Meta soon begins to train its AI models with EU -Users Data
Meta AI is trained with all users’ interactions and public content that has been posted on Meta’s social platforms
The Great Tech giant resumes its AI training plan, after quitting launching in the middle of the EU data regulators’ concerns
Meta has resumed its plan to train its AI models with the EU users’ data, the company announced on Monday, April 14, 2025.
All public submissions and comments shared by adults across Meta’s social platforms will soon be used to train Meta AI along with all interactions that users directly exchange with chatbot.
This comes when the Big Tech giant successfully launched Meta AI in the EU in March, almost a year after the company stopped launching in the midst of growing concerns among the EU data regulators.
“We believe that we have a responsibility to build AI that is not only available to Europeans but is built for them. Therefore, it is so important for our generative AI models to be trained in a number of data so that they can understand the incredible and different nuances and complexities that make up European societies,” Meta wrote in the official message.

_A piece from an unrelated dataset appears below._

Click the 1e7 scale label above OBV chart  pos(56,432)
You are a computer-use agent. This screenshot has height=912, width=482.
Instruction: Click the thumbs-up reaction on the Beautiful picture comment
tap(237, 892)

This kind of education, the company notes, it is not unique to meta or Europe. Meta AI collects and processes the same information, in fact across all regions where it is available.
As mentioned earlier, Meta AI will be trained with all public submissions and interactions data from adult users. Public data from the accounts of people in the EU under 18 will not be used for training purposes.
Meta also promises that no people’s private messages shared about iMessage, and WhatsApp will ever be used for AI training purposes.
(Image Credit: Meta / Future)
As of this week, all Meta users in the EU will start receiving messages about the terms of the new AI training, either via app or e email.
These messages will include a link to a form where people can draw their consent for their data to be used for training Meta AI.
“We have made this objection form easy to find, read and use, and we honor all the forms of objection we have already received, as well as newly submitted,” the provider explains.
It is important to understand that once you are fed into an LLM database, you will completely lose control of your data as these systems make it very difficult (if not impossible) to exercise the GDPR’s right to be forgotten.
This is why personal experts such as Proton, the provider behind one of the best VPN and encrypted E -mail apps, encourage people in Europe who are concerned about their privacy to opt out of Meta AI training.
“We recommend filling this form when it is sent to you to protect your privacy. It is difficult to predict what this data can be used in the future – better to be safe than sorry,” Proton wrote on a LinkedIn post.
Meta’s message comes at the same time that the Irish data regulators have opened a study of X’s Grok AI. Specifically, the study seeks to determine whether Elon Musk’s platform uses publicly available X posts to train its generative AI models in accordance with GDPR rules.